Y con esa frase me dio el tema por zanjado.

La mayoría de las veces que nuestros hijos nos preguntan algo, contestamos sin entender bien qué esconde realmente su pregunta. Cuando llegué a casa, estuve dándole vueltas a por qué me habría preguntado aquello y qué significaba.

 

Me he tenido que sacudir todos mis prejuicios de adulta para comprender que mi hijo me estaba preguntando sobre el amor. Los niños nos piden ayuda constantemente para entender sus sentimientos, para poner etiquetas a lo que sienten. Si, por ejemplo, cuando están enfadaos les reconocemos el sentimiento, les estamos ayudando. Con nuestra frase “Comprendo que estás enfadado, Javi, pero no se puede pegar patadas a los juguetes” les ayudamos a entender sus emociones y ese es el primer paso para manejarlas y controlarlas.

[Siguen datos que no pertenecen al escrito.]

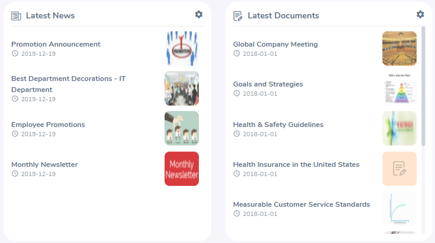Open the Goals and Strategies document

point(268,84)
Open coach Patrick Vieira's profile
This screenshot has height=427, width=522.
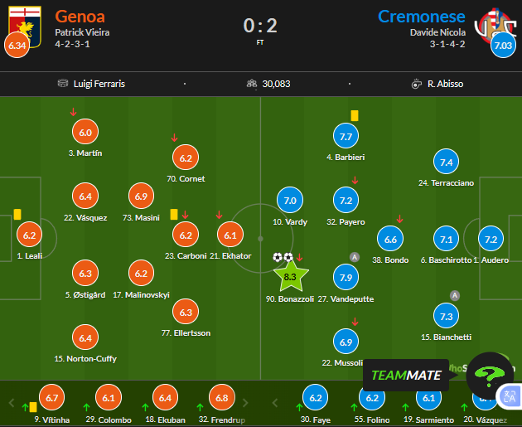[82, 32]
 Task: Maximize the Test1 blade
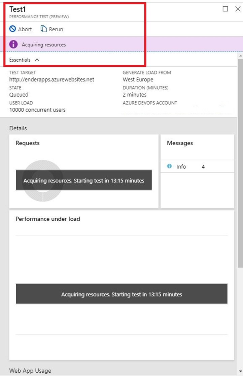(x=225, y=9)
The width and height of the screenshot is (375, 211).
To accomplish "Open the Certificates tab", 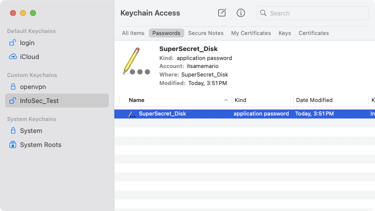I will (314, 33).
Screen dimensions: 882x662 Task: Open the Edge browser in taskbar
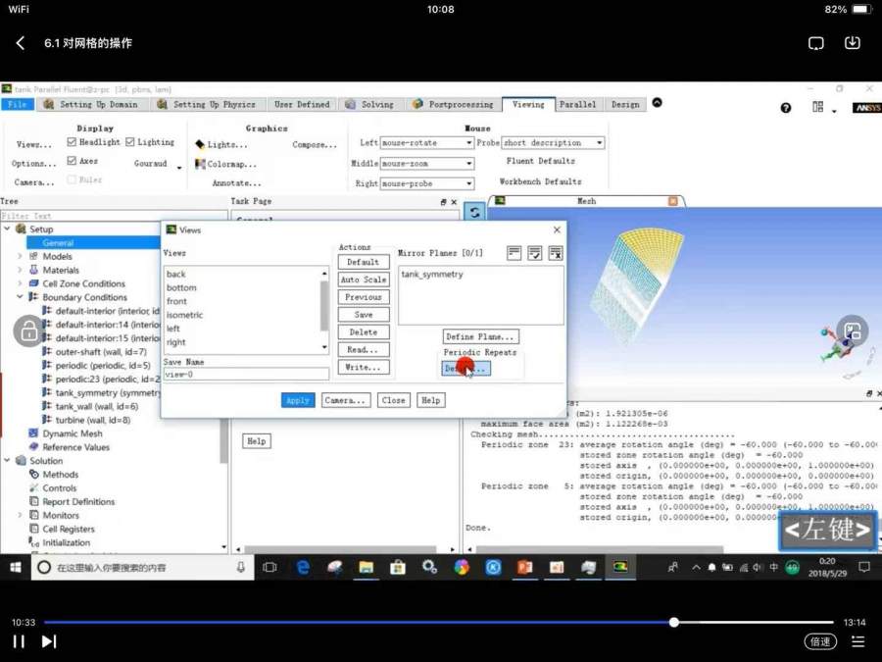[x=303, y=567]
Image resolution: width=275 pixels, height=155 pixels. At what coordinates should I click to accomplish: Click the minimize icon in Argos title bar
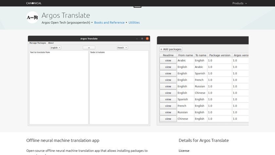(137, 39)
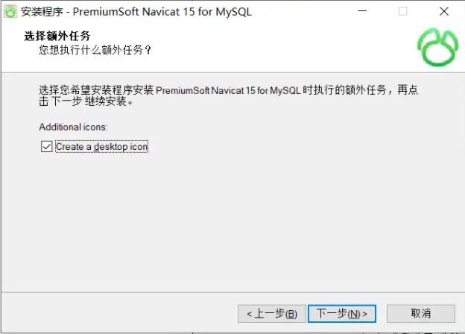
Task: Click the instruction paragraph starting with 选择您希望
Action: (228, 95)
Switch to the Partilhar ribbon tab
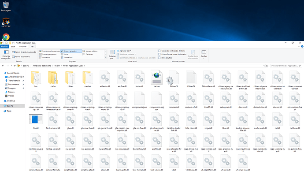This screenshot has width=304, height=171. click(x=22, y=47)
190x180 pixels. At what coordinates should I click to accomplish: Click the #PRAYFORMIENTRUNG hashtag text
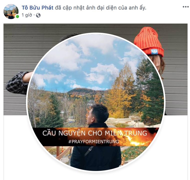point(94,142)
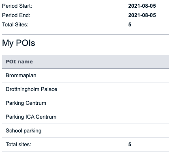Click the Period End label
This screenshot has width=169, height=154.
click(16, 15)
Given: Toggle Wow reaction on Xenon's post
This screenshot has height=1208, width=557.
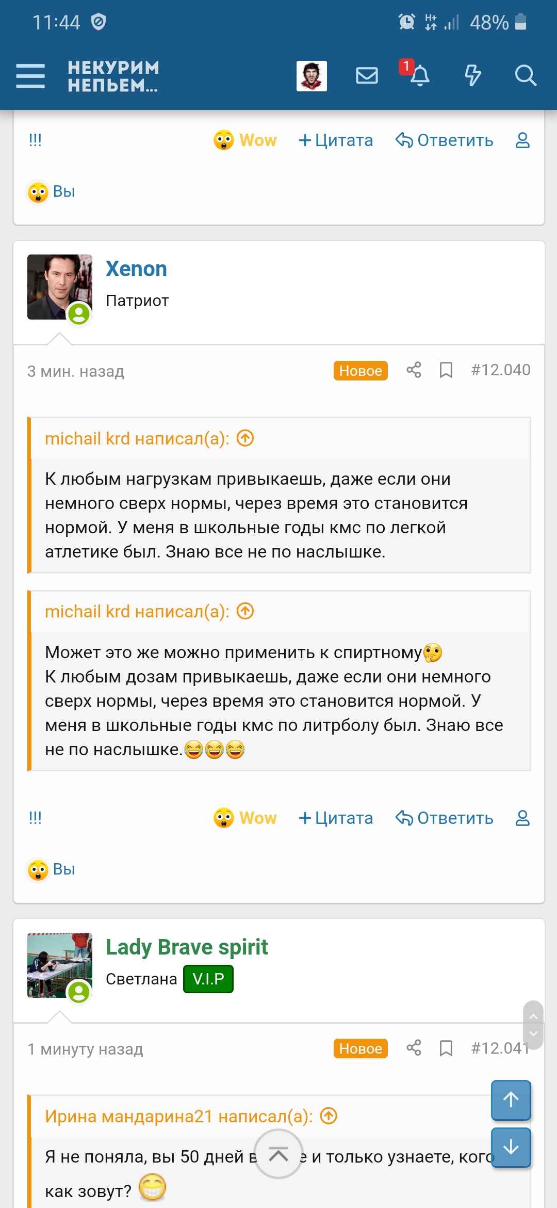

Poco a poco tengo que ir ayudándole a entender lo que siente y, también, las miles de formas distintas que adopta el amor y sus expresiones: el amor propio (aprender a aceptarse y cuidarse), el amor altruista hacia los demás, el amor filial (ese amor que sintió al caminar de mi mano) y el fraternal (hacia sus abuelos, sus primitos…) pero también sobre la amistad y el amor de pareja. Aún está lejos el día en que tenga que explicarle este último y hablarle de los amores platónicos, los sexuales, o de las tristezas que provocan los amores no correspondidos ;-)

De momento, voy a apuntar en mi calendario particular de recuerdos imborrables el día de hoy: El día que Javi reconoció el amor como un sentimiento muy grande que merecía un compromiso… ¡de boda!